3. Mr. Harnandan Prasad for the plaintiff-appellant draws my attention to a provision in Sub-section 2 which to my mind enforces that view. It may be that after taking some of the evidence, without concluding the whole hearing the first Court comes to the conclusion that it has no jurisdiction and dismisses the suit on that ground and the appellate Court upholds that view. The result of that is that it has not before it all the materials. It therefore cannot dispose of the appeal in the way indicated in Sub-section 1. Suppose for a moment that it overrules the first Court having disagreed with the first Court on a preliminary objection it may undoubtedly remand the case under Order 41, Rule 23, or if it prefers and cannot dispose of all the issues which remain outstanding, it can refer issues under Order 41, Rule 25. In the peculiar circumstance contemplated by this legislation namely Sections 196 and 197, it is authorized to make an order either that the Court in which the suit is instituted should hear the remand and decide the issues referred or that the Court in which the suit ought to have been brought should do so. With great respect to the opinion to which I am referred, this seems to me to contemplate a case in which there has been no decision on the merits, in both alternatives namely, a Court in which the suit has been properly instituted and the objection is overruled by the appellate Court or a Court in which the suit has been improperly instituted and again the objection is overruled in the appellate Court. In the former case its may return it to the original Court; in the latter case it may return it to the Court in which it should have been tried. In this case, for example, all the facts were not on the record; the District Judge might have sent it back either to the Assistant Collector or what would have been better, could have sent it to the Munsif's Court in which it ought to have been brought. But as the materials are all on the record, in my opinion he ought to have heard the appeal on the merits and disposed of it.

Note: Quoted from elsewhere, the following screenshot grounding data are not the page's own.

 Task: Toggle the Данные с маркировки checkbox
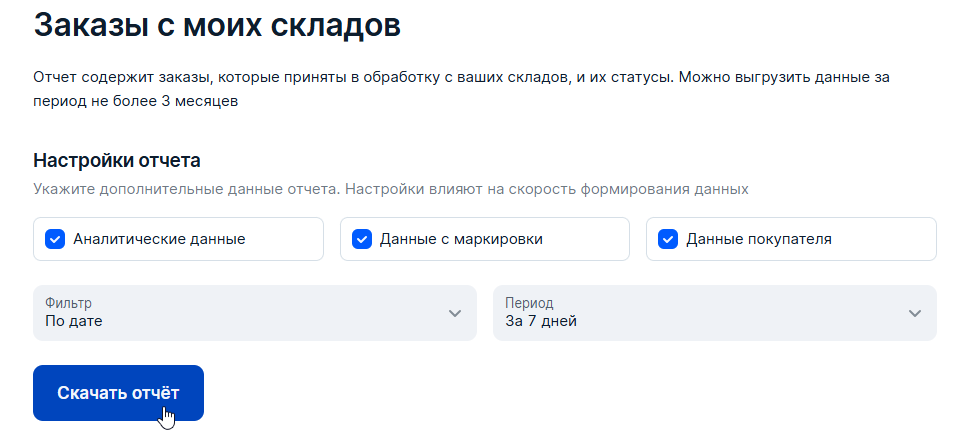coord(362,239)
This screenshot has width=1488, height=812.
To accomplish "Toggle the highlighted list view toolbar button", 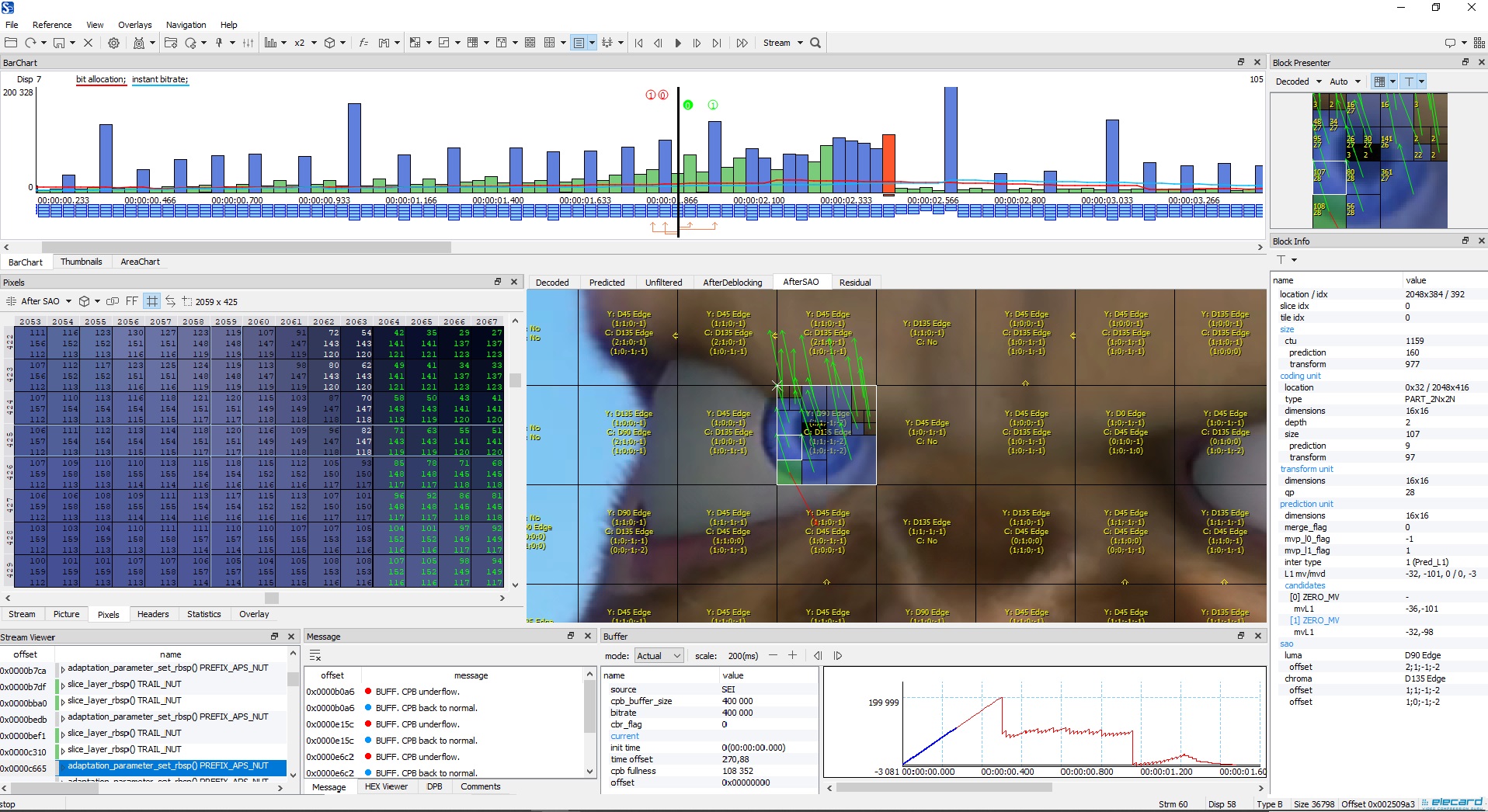I will (579, 43).
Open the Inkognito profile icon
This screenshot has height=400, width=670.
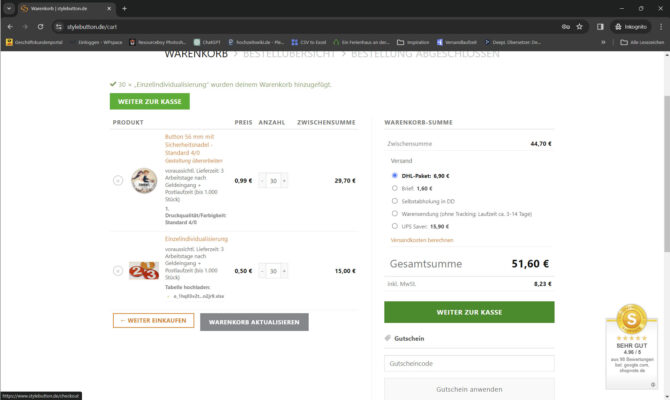630,27
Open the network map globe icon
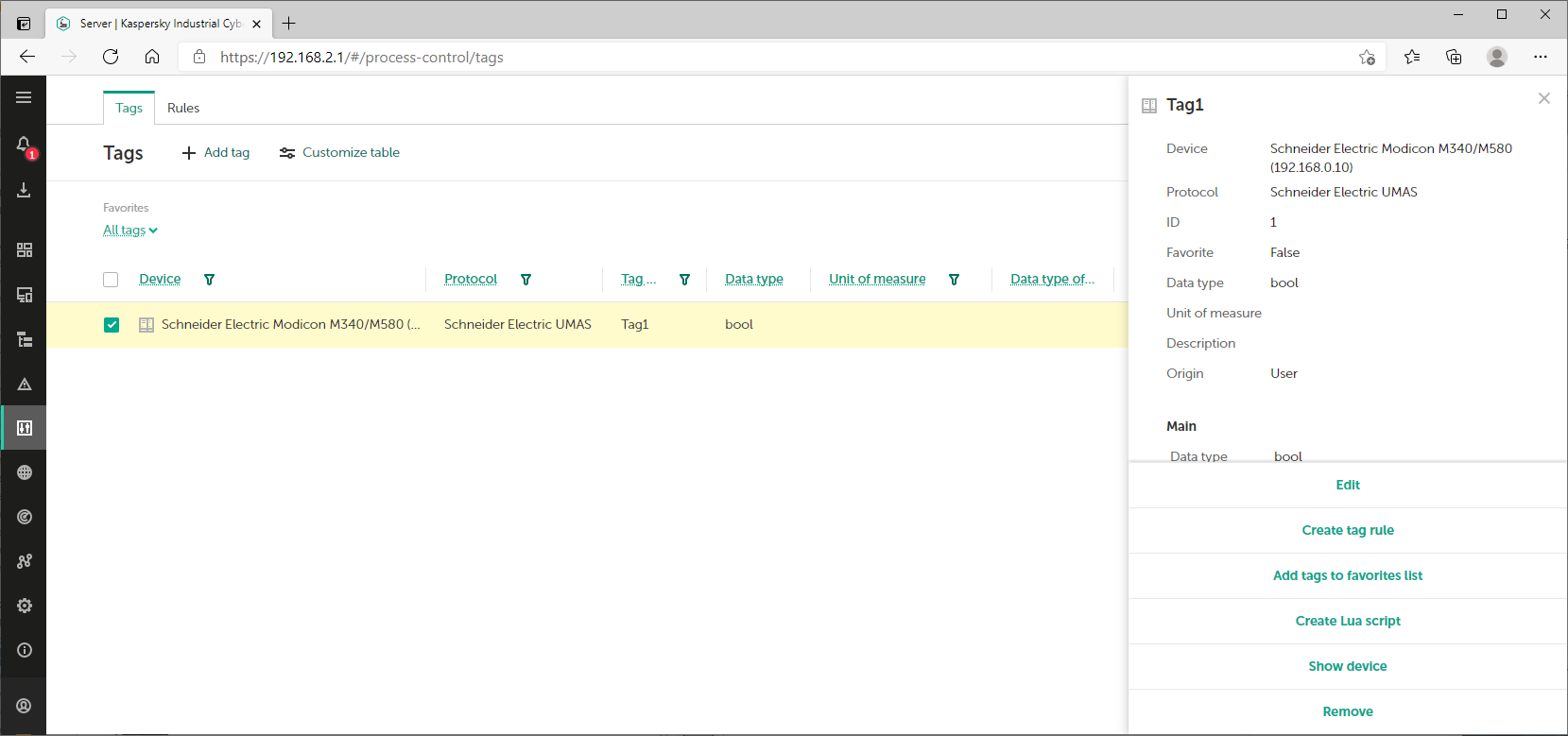 tap(25, 472)
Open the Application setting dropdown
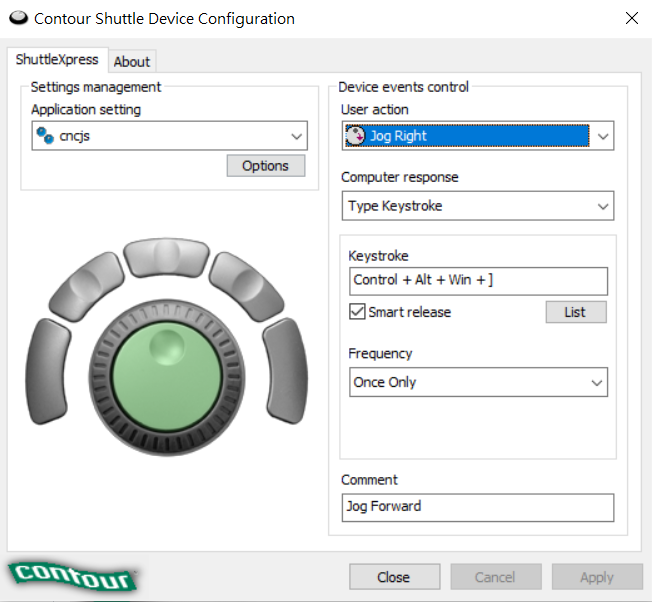Image resolution: width=652 pixels, height=602 pixels. coord(296,136)
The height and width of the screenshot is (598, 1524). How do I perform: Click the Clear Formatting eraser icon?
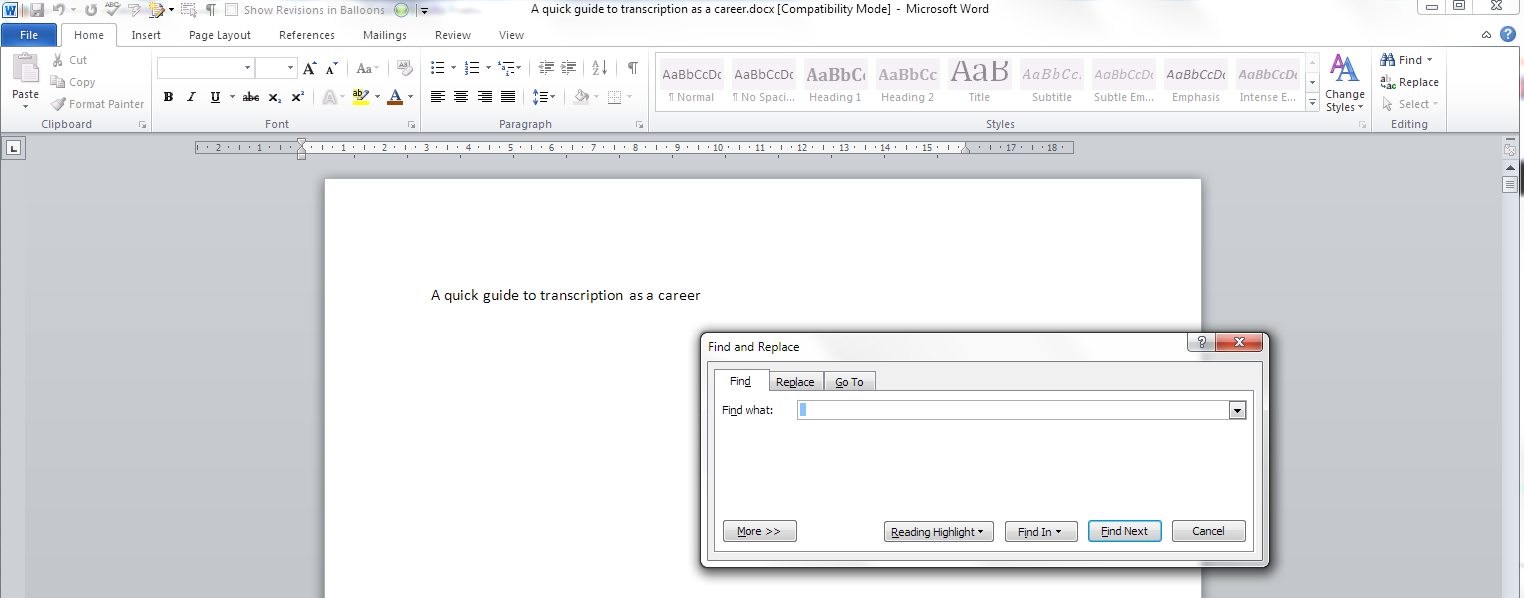405,68
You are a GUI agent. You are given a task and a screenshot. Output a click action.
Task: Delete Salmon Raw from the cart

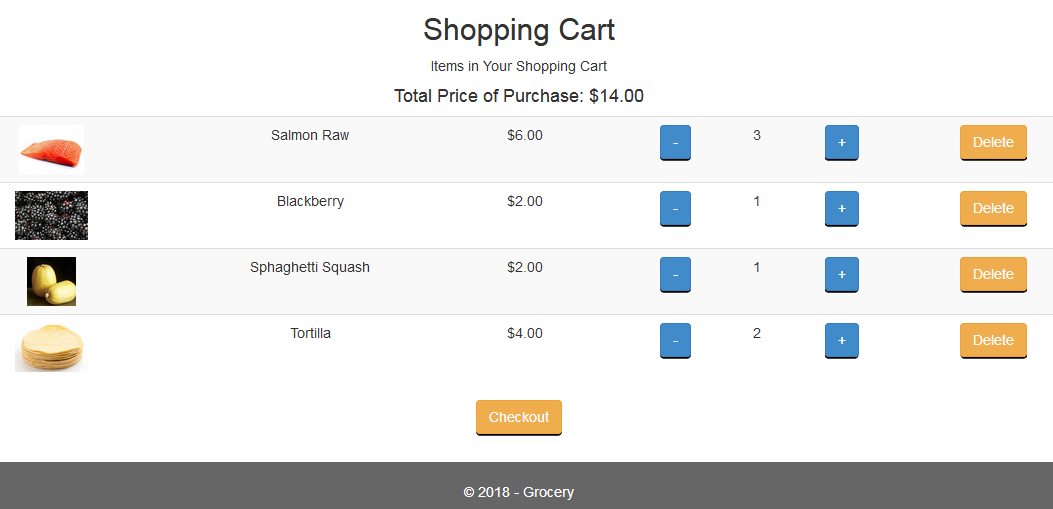pos(993,143)
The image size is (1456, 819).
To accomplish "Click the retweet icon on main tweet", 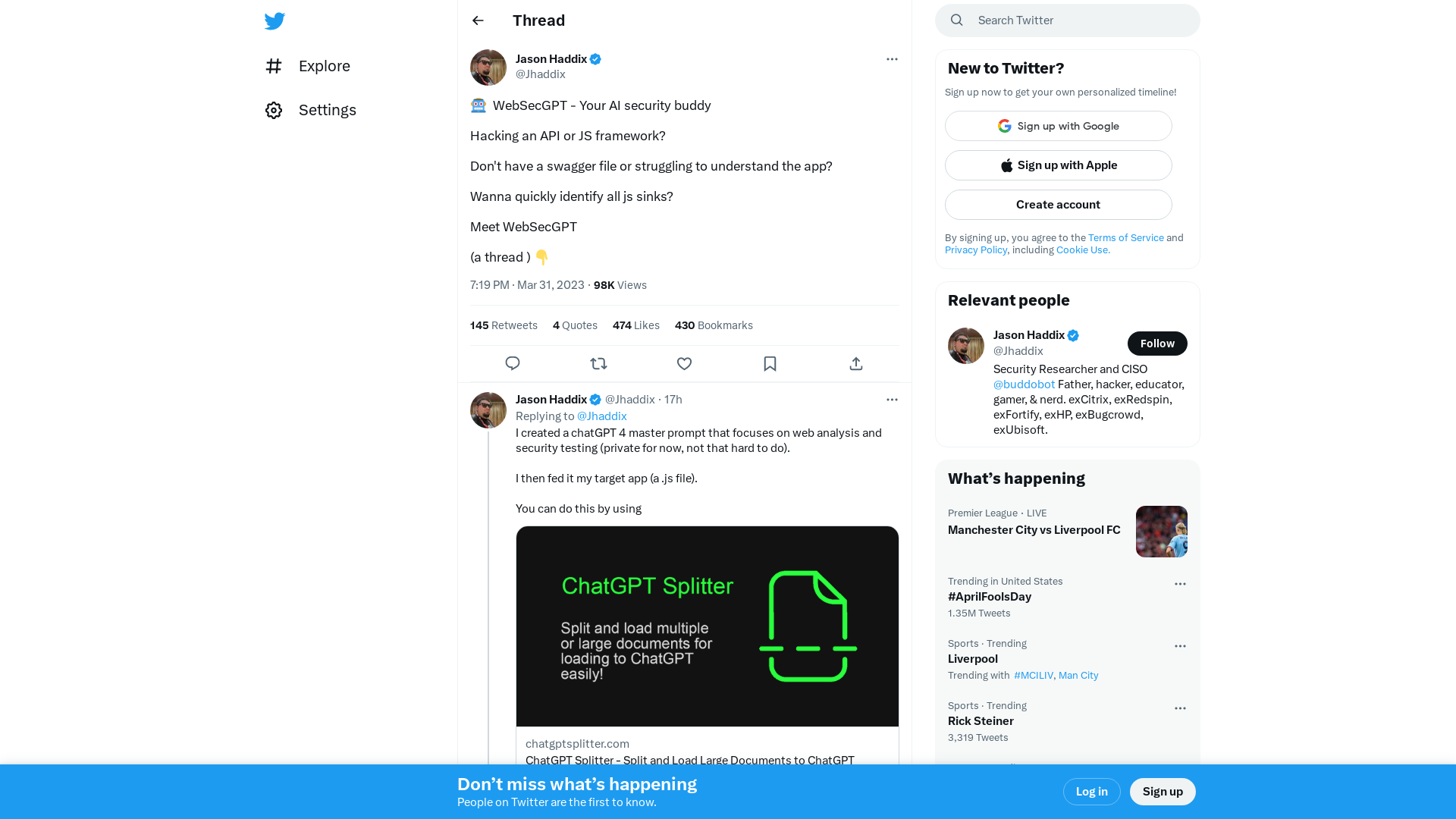I will (x=598, y=363).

4. I have considered very carefully whether I ought to consider myself bound by the dictum relied upon to which I have been referred on page 86 of 24 A.L.J. The case is Bisheshar Prasad Pandey v. Raghubir : AIR1926All58 decided by a two Judges Bench of this Court in revision, The dictum in question has been put into the head-note. Why I am unable to understand, because it was a reason given for refusing to exercise revision, whereas the case is reported for a decision in favour of the exercise of revision. What that case decided was that in the peculiar circumstances of the case following a five-Judge decision in Badam-Kuar v. Dinu Rai (1886) 8 All 111 revision lay, I am of opinion that the question under Sections 198 and 197 of the Tenancy Act was not necessary for the purpose of the disposal of that case, and that therefore the dictum to which I am referred is not binding upon me and I am free to take my own view. I therefore allow the appeal and remand the case to the lower appellate Court to dispose of the appeal on the merits. The appellants must have their costs of this appeal on the higher scale. The costs of the suit and the proceedings in the lower appellate Court will abide the result.